= DESCRIPTION OF THE TASK =
Return each line of the records below that contains the string "Travel". Case counts.

****************************************

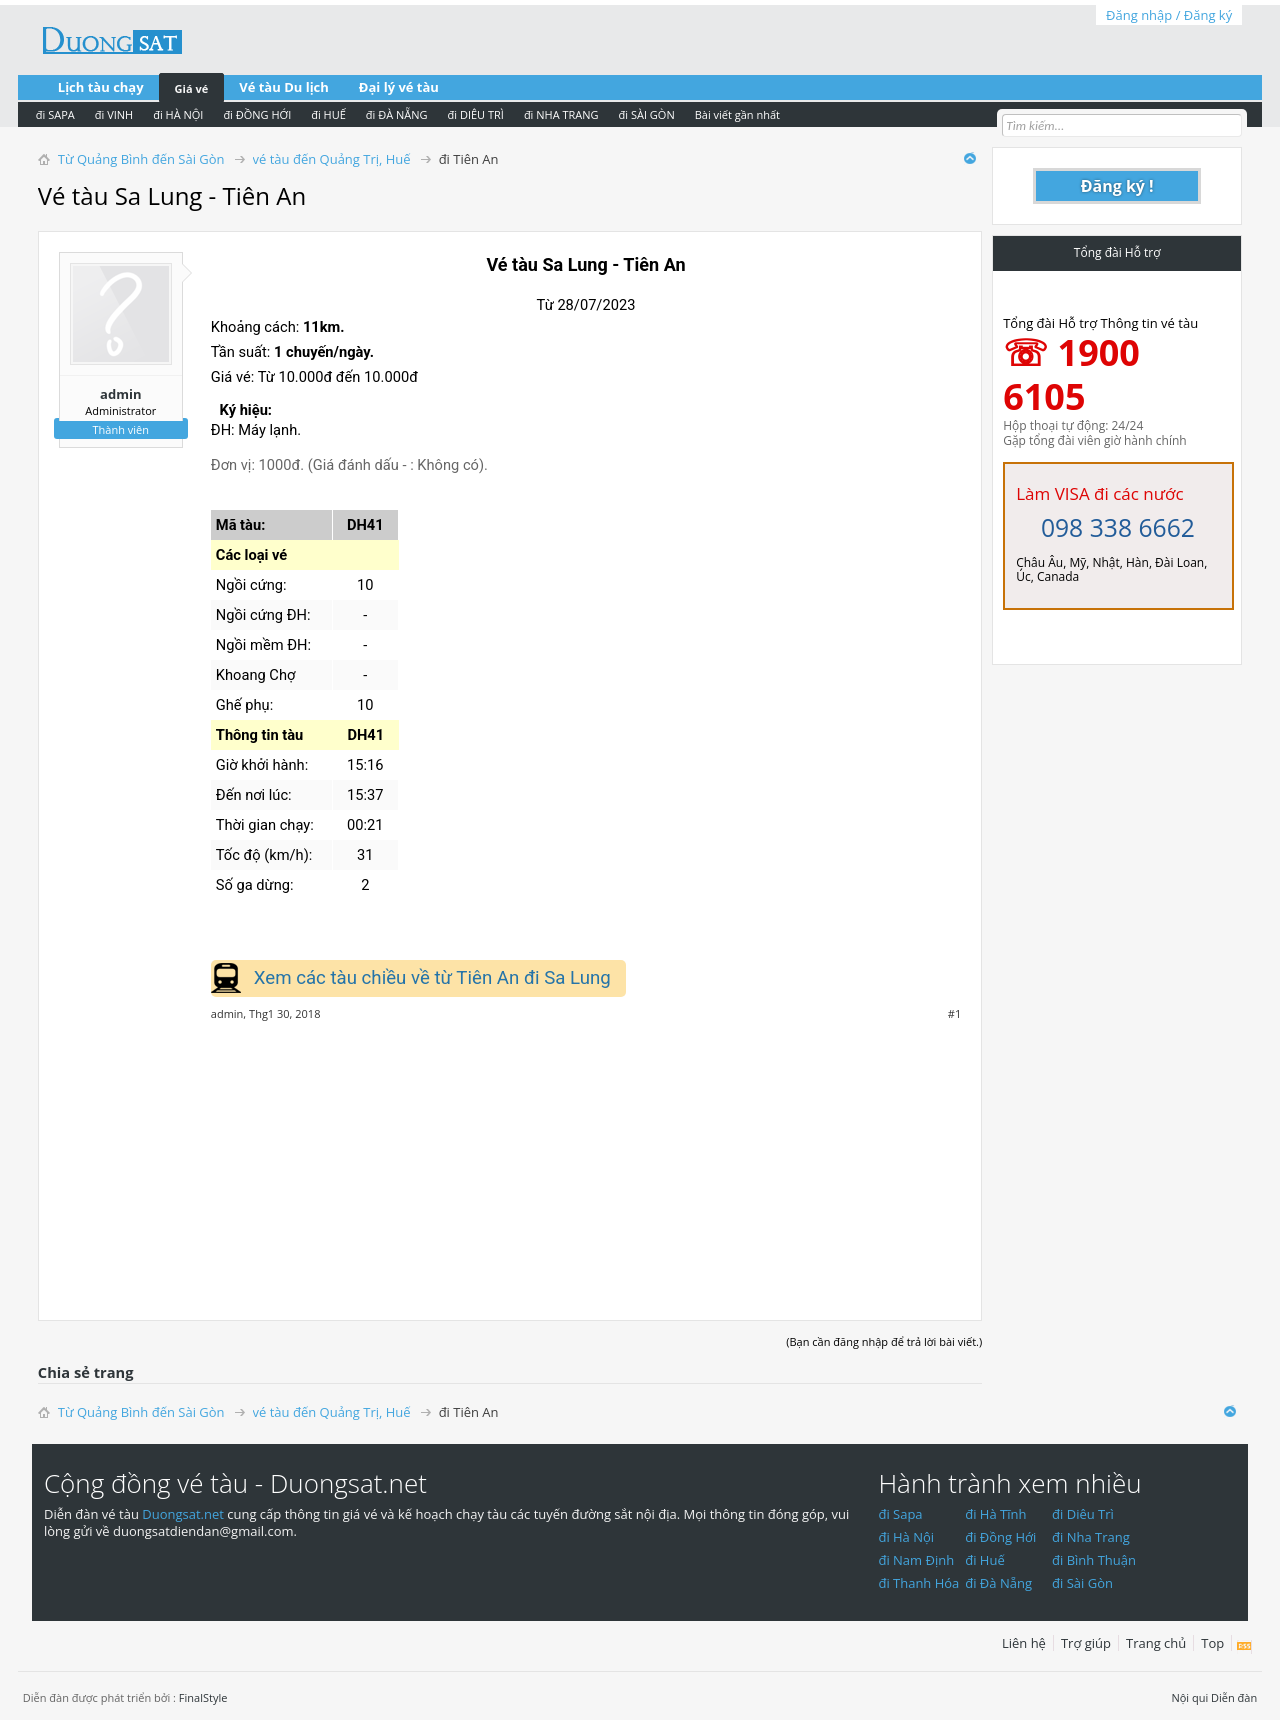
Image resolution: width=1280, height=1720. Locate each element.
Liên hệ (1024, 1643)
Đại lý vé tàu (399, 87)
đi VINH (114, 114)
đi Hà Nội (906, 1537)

****************************************

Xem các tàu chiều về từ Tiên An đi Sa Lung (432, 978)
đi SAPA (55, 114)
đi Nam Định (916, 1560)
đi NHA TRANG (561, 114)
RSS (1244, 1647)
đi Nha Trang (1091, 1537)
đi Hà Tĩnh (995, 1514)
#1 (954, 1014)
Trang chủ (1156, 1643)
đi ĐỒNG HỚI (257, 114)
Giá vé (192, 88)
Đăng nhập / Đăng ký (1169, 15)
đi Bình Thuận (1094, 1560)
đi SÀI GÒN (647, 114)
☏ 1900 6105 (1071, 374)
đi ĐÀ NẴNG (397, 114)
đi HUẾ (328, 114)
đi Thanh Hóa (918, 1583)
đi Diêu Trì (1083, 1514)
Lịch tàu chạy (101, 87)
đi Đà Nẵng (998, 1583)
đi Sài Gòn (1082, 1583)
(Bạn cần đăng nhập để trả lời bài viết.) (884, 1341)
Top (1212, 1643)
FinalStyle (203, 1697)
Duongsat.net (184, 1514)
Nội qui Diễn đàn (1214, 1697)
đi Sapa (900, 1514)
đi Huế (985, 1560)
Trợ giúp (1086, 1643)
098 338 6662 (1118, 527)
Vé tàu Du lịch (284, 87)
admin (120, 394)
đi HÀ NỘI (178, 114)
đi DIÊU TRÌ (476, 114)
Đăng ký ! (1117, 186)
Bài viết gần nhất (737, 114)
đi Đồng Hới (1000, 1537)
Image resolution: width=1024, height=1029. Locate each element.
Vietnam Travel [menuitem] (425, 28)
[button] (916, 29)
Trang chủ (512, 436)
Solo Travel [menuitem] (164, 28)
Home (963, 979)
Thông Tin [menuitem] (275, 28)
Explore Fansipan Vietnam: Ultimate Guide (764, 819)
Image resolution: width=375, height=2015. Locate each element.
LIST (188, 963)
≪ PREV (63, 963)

****************************************

= WORKED SOLUTION =
Vietnam Travel [menuitem] (425, 28)
Solo Travel [menuitem] (164, 28)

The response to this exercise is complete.